K. Ford: I believe that first we should look at resource allocation….I don’t believe you have to be a rocket scientist to be a City Council person. I believe it takes common sense and little bit of courage to do what is right for this many people, not this many.
TSD: Are you saying that you have a level of common sense and courage that distinguishes you from the other candidate?
K. Ford: I’m not comparing myself to my opponent at all or my predecessors…I compare myself to myself and (I am) constantly trying to be a better version of myself and the human being that God created me to be.
TSD: The voters have to make a choice.
K. Ford: They have to make a choice. I’m not comparing myself. It’s up to them to compare. I’m not comparing anything I do to what my opponent is doing. I’m not basing what I do off of what someone else that is in this race is doing. I’m not following him around around. I’m out here talking to people for myself, on my own, to represent them…

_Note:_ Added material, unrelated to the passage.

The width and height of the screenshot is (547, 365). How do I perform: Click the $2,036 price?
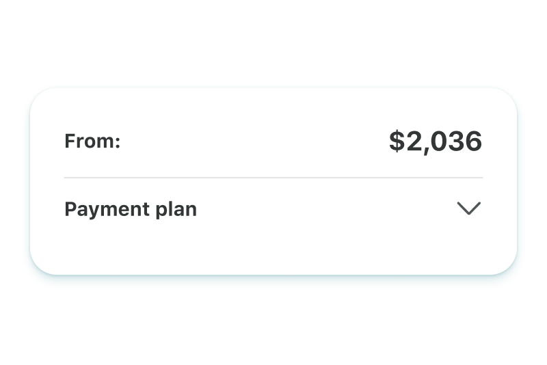(436, 141)
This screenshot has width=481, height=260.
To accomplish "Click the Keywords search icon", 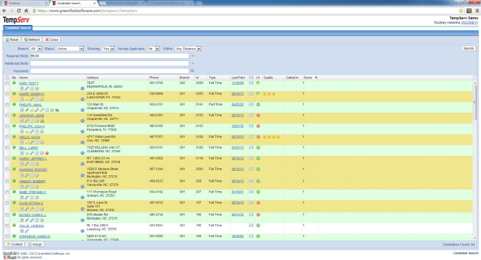I will 192,70.
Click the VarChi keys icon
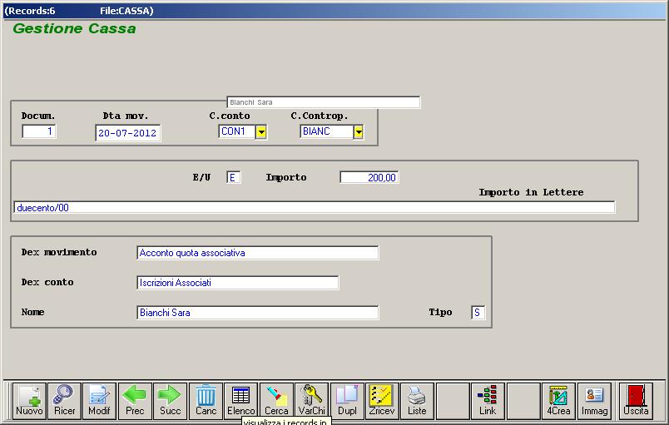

“At the end of the day, I want to be able to come back to my opponent and say, “Great job, great run of a campaign.” I have nothing bad to say about anybody. Let’s get that very clear. I’m not comparing myself to him. I am very different. What’s similar about all of us is that we are human beings and we all want a great quality of life here in Memphis.
So I’m not looking to compare and find differences. I’m trying to find ways to bring commonality, what we have in common. Let’s stop separating ourselves by religion, race, socio-economics….We’ve got to start facing each other and our challenges so that we can find solutions together. I’m not saying we are going to eradicate anything. I’m just saying we can’t run from it anymore.
TSD: What’s your take on wealth creation in the African-American community? How do you see from your seat being able to affect the growth of African-American businesses, particularly in participation with public projects?
K. Ford: I’ll use a specific one, Bass Pro, coming here. They don’t have the best reputation with minorities now do they? They’ve got a lawsuit going on right now brought solely by the federal department of justice. I stood up in front of the Pyramid with (City Council member) Janis Fullilove and she was talking about having some guarantees (with P.I.L.O.T) programs and what we were asking for, demanding of City Hall, was that there be a guarantee of a certain percentage, not just these little percentages…go to local and minority contractors….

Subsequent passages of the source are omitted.